(DATA PROVIDED Opens)
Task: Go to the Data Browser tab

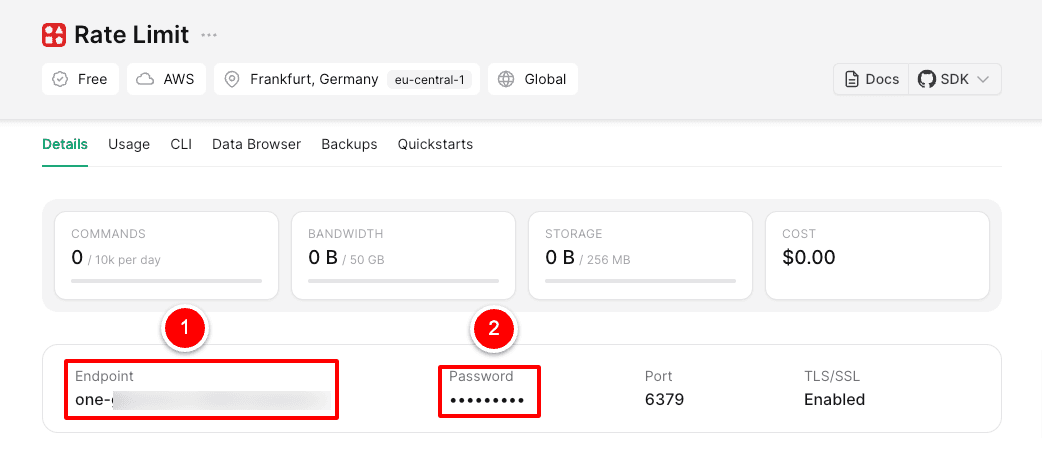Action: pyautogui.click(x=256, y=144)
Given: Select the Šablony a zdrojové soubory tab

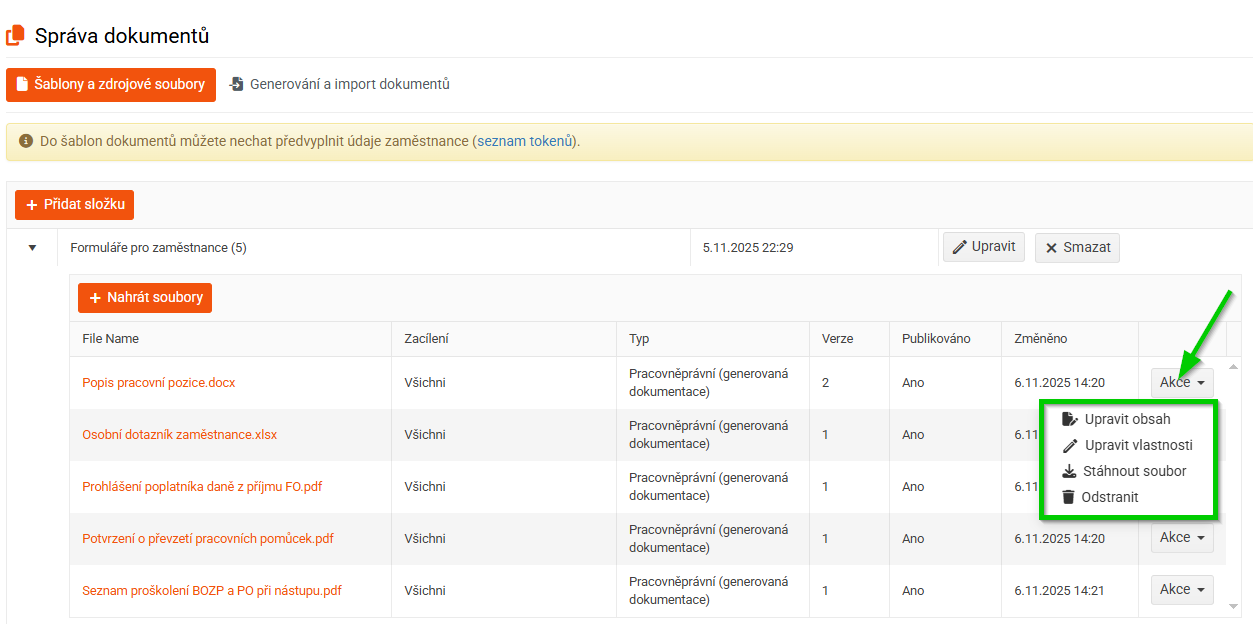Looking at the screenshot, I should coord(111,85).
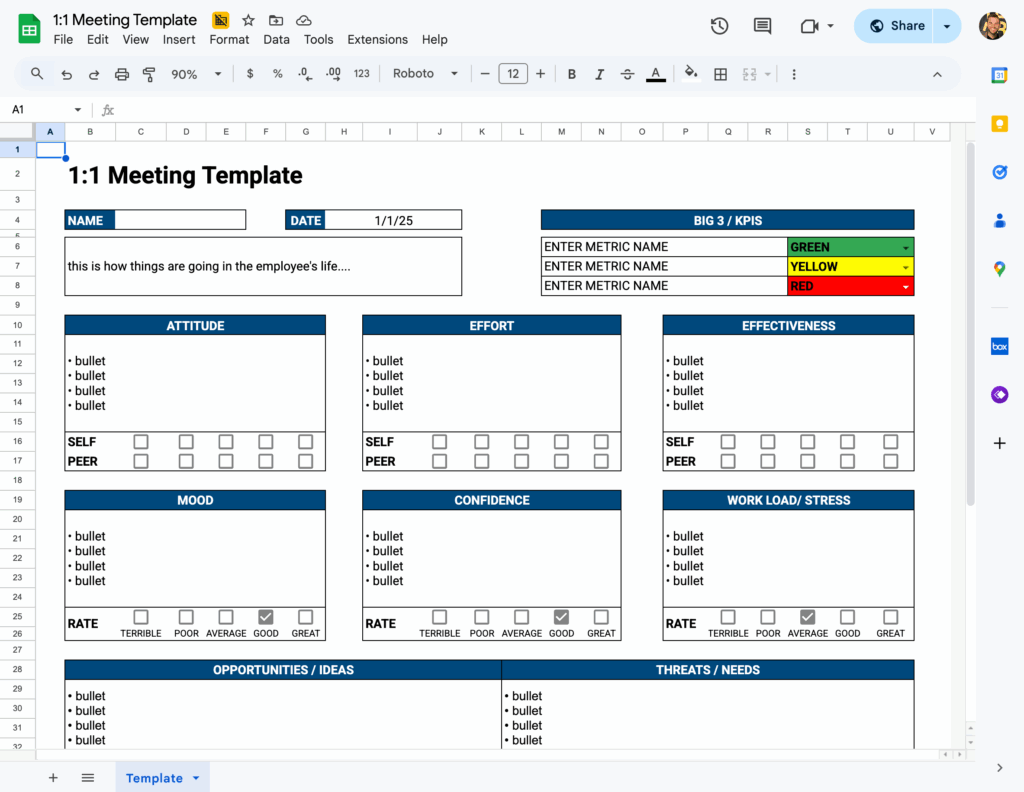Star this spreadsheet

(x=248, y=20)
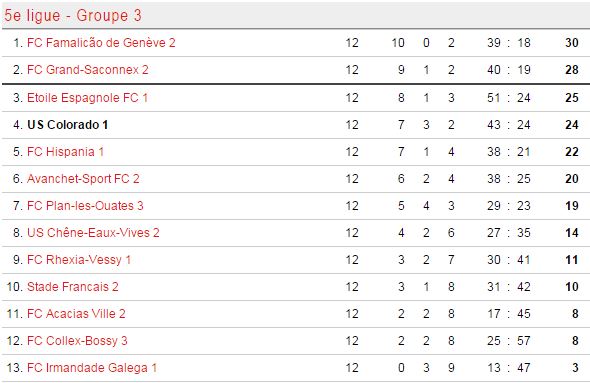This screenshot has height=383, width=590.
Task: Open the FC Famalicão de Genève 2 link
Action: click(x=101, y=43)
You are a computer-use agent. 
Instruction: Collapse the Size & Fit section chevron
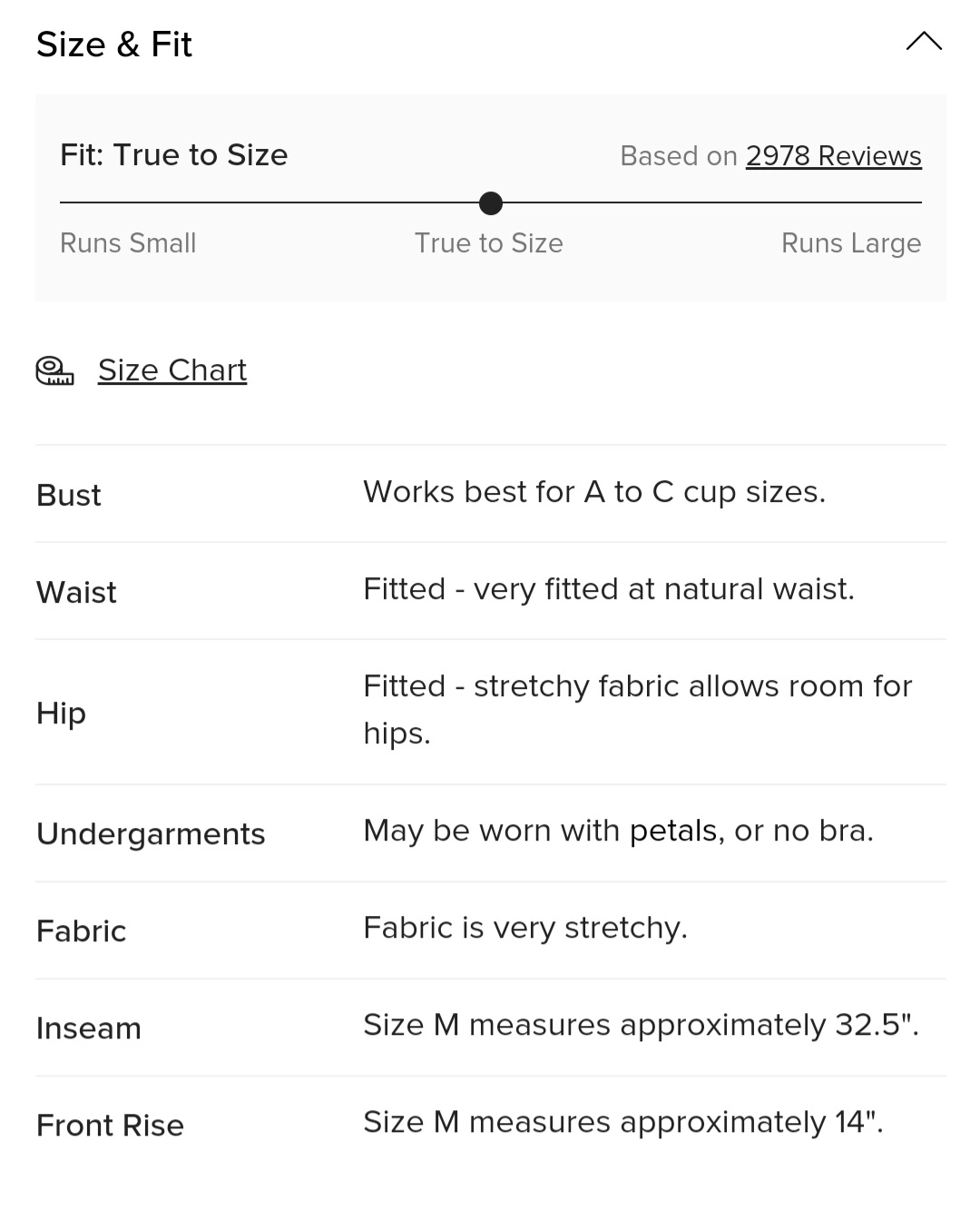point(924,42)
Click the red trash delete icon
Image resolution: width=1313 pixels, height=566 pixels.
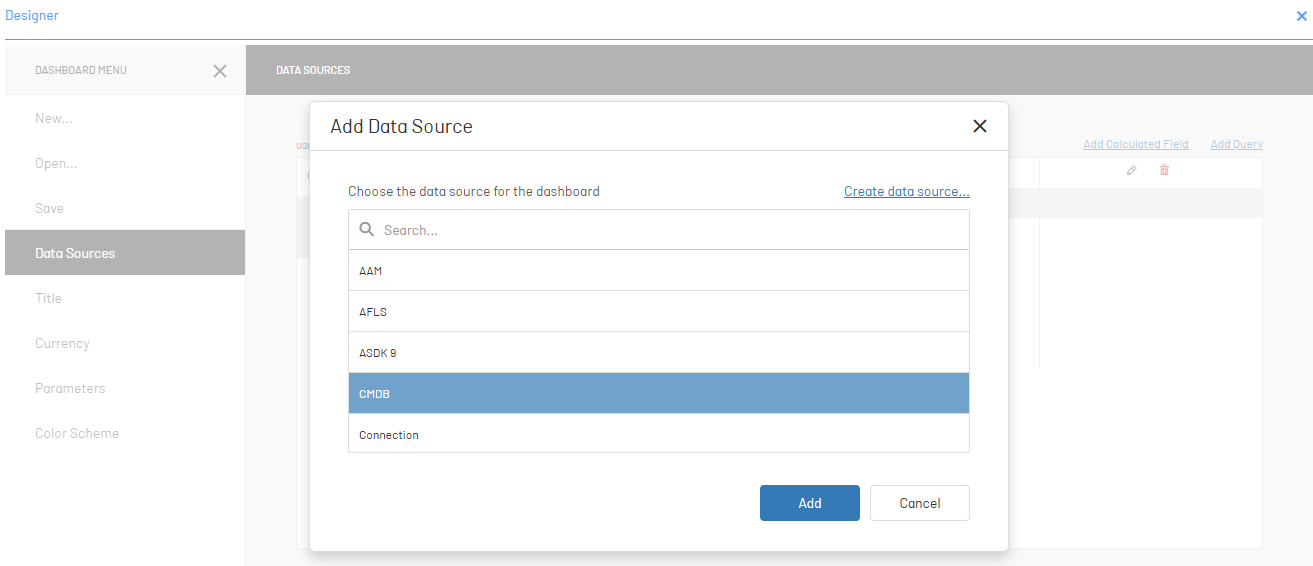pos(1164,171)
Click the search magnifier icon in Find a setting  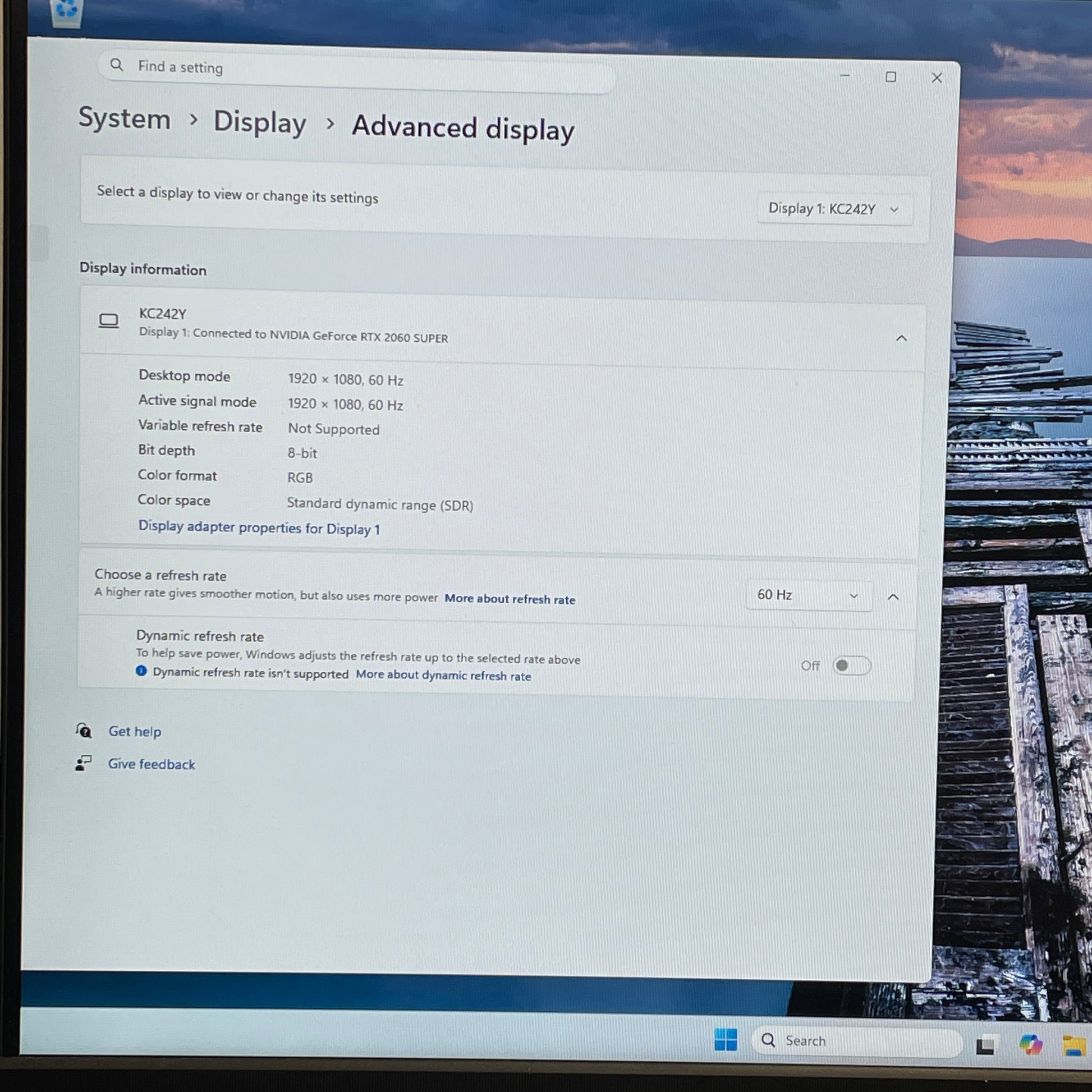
(DATA PROVIDED Closes)
__PROBLEM DESCRIPTION__. In your copy of the material, every word must match and no image should appear.

__EXERCISE RESULT__.
Task: Go to the Data Browser tab

Action: pyautogui.click(x=256, y=144)
Given: Select the Šablony a zdrojové soubory tab

Looking at the screenshot, I should coord(111,85).
Star this spreadsheet

(x=248, y=20)
This screenshot has height=383, width=590.
Task: Open the FC Famalicão de Genève 2 link
Action: click(x=101, y=43)
You are a computer-use agent. 
Instruction: Collapse the Size & Fit section chevron
point(924,42)
Click the red trash delete icon
Image resolution: width=1313 pixels, height=566 pixels.
pos(1164,171)
Click the search magnifier icon in Find a setting  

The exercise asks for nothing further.